Colton Herta esclude un altro anno in Formula 2: il sogno F1 si allontana

La rincorsa alla superlicenza di Herta perde slancio
Colton Herta ha chiarito senza mezzi termini di non voler disputare un'altra stagione in Formula 2, mentre le sue speranze di conquistare i punti necessari per la superlicenza FIA in vista di un approdo in Formula 1 continuano a svanire.
Cadillac ha schierato il proprio pilota di riserva in F2 con un obiettivo preciso: chiudere tra i primi dieci della classifica e raccogliere i punti indispensabili per diventare eleggibile per un sedile nella massima serie. Con quattro round ancora da disputare, lo statunitense staziona invece negli ultimi sei posti della graduatoria ed è andato a punti soltanto in una delle ultime undici gare.
Il fine settimana di Monza ha messo a nudo tutte le difficoltà del progetto. Herta è finito contro le barriere durante le prove libere, si è qualificato 20° ed è poi rimasto bloccato nella ghiaia durante la Sprint Race. Il limitato chilometraggio percorso nelle FP1 del round successivo ha ulteriormente complicato un cammino già tortuoso verso il traguardo della superlicenza.

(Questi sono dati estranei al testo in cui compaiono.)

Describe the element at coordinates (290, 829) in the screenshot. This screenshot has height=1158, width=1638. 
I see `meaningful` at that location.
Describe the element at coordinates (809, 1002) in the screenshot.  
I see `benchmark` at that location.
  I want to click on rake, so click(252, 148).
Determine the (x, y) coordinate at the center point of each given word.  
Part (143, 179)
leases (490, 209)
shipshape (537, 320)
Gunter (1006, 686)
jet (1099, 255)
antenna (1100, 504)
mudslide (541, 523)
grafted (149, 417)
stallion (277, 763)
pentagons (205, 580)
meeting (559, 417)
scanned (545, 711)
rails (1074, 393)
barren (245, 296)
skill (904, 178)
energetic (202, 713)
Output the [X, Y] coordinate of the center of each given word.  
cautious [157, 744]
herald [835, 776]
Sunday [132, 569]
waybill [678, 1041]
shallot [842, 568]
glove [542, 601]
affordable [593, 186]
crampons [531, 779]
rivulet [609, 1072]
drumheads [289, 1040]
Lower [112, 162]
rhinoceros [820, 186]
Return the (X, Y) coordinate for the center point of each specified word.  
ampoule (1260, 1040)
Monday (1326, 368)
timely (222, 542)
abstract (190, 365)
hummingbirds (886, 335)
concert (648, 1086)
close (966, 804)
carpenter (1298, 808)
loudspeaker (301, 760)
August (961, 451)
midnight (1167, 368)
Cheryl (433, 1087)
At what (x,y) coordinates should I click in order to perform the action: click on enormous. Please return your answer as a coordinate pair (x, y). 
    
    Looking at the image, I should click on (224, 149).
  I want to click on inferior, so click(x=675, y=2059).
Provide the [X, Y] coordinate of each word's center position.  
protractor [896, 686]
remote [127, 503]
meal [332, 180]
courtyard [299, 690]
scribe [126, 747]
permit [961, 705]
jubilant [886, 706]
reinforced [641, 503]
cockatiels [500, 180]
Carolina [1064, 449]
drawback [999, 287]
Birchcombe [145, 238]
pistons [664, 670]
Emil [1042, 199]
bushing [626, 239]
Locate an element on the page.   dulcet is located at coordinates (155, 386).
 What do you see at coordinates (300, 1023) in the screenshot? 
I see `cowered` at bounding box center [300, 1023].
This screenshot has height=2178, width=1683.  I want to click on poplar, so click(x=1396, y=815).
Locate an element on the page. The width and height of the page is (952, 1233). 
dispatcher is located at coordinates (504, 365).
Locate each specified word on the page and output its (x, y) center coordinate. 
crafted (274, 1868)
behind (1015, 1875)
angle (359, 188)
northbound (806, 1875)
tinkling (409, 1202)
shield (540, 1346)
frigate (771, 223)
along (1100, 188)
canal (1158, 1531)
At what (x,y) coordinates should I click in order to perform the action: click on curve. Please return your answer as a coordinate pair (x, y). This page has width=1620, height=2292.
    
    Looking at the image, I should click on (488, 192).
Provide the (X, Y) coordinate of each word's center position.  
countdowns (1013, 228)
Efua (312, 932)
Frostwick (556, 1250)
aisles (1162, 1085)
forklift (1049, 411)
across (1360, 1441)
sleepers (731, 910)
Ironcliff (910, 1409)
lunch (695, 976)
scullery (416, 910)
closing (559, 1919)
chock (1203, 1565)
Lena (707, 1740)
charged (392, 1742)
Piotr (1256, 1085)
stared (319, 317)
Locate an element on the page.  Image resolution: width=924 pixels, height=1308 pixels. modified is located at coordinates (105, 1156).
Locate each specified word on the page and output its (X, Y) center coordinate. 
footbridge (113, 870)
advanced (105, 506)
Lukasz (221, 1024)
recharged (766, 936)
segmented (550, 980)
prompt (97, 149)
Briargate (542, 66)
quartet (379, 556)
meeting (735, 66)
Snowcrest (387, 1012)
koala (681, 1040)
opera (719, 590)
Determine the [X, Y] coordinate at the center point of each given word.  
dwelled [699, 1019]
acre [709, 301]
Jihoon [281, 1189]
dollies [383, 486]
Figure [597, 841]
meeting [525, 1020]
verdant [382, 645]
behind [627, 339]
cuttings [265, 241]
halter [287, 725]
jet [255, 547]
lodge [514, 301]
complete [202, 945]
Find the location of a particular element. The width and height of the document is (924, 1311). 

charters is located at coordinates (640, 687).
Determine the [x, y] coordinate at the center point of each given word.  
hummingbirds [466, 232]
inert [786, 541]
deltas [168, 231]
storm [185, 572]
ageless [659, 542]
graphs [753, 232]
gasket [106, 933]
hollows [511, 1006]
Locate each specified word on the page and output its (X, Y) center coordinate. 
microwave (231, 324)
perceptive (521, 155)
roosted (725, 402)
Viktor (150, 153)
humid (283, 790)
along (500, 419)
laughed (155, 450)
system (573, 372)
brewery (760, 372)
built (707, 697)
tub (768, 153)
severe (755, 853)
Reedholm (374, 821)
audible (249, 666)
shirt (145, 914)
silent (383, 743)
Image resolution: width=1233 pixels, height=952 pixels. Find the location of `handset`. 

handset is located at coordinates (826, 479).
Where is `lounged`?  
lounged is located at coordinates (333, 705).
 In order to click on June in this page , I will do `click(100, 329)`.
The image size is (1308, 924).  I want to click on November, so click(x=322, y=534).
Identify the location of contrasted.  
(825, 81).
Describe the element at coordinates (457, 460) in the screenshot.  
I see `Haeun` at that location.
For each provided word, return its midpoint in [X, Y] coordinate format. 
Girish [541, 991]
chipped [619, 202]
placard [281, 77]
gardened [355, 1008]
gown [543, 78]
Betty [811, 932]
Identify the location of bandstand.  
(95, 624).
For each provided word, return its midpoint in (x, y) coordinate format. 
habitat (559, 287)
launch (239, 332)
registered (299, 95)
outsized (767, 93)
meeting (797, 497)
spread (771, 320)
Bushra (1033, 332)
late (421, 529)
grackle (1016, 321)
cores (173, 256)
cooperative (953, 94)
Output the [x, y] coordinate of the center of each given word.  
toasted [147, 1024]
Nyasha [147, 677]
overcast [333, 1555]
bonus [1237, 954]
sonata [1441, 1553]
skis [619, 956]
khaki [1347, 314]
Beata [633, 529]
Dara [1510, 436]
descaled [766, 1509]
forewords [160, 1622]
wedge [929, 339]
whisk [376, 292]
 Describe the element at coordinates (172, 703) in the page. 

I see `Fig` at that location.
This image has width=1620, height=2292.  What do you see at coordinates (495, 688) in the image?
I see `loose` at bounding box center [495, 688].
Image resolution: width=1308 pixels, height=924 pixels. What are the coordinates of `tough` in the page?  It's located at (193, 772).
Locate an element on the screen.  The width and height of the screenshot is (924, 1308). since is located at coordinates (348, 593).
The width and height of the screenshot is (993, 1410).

Quest'ultima battuta d'arresto segue un'annata in cui la Hitech ha faticato su tutta la linea. Il compagno di squadra di Herta, Ritomo Miyata, naviga al 12° posto in campionato, ma le parole del pilota americano lasciano intendere che cambiare scuderia all'interno della F2 non rientri affatto nei suoi piani.
‘Nessun interesse’ per un'altra stagione in F2
Intervistato dalla testata tedesca F1 Insider in merito a un eventuale aggiornamento sul suo futuro, Herta ha risposto: “Al momento no. E non so quando ci sarà.”
Di fronte alla possibilità di restare in Formula 2, è stato decisamente più categorico: “Credo che dovremo attendere e vedere come si evolveranno le cose. Ma non ho alcun interesse a disputare un altro anno in Formula 2.”
Herta ha spiegato che continuerà a seguire la categoria dall'esterno, proprio mentre la serie cadetta si appresta a introdurre una nuova monoposto per il campionato 2027, dotata di ali anteriori e posteriori riprofilate. Il pilota californiano ha descritto la F2 come un campionato che segue con interesse da circa un decennio, aggiungendo come l'esperienza diretta al volante abbia accresciuto la sua stima nei confronti dei colleghi e dell'altissimo livello competitivo richiesto.

Mentre il circus si lascia Monza alle spalle, tutti gli sguardi sono rivolti all'imminente round spagnolo sul tracciato cittadino del Madring: per tutti i dettagli e le aspettative sul prossimo appuntamento, consulta la nostra anteprima della F2 a Madrid.
La IndyCar resta una valida via d'uscita
Un passaggio in Formula 1 per la prossima stagione appare ormai improbabile, anche qualora Herta riuscisse a raggiungere la soglia di punteggio richiesta dalla FIA. Non si prevede infatti che la Cadillac modifichi la propria formazione di piloti, senza contare che sul mercato potrebbero esserci candidati più appetibili per un eventuale volante, tra cui Yuki Tsunoda, che ha mostrato interesse per il progetto.
Dal canto suo, Herta non teme affatto un ritorno a tempo pieno nella serie d'oltreoceano. Il vincitore di nove gare in IndyCar si è detto sicuro delle proprie qualità e non prevede problemi di adattamento alla vettura introdotta con i regolamenti 2028.
“Credo sia chiaro a tutti quale sia il mio valore in IndyCar”, ha concluso Herta. “Per questo motivo, non penso proprio che rientrare e adattarmi nuovamente rappresenterebbe un ostacolo.”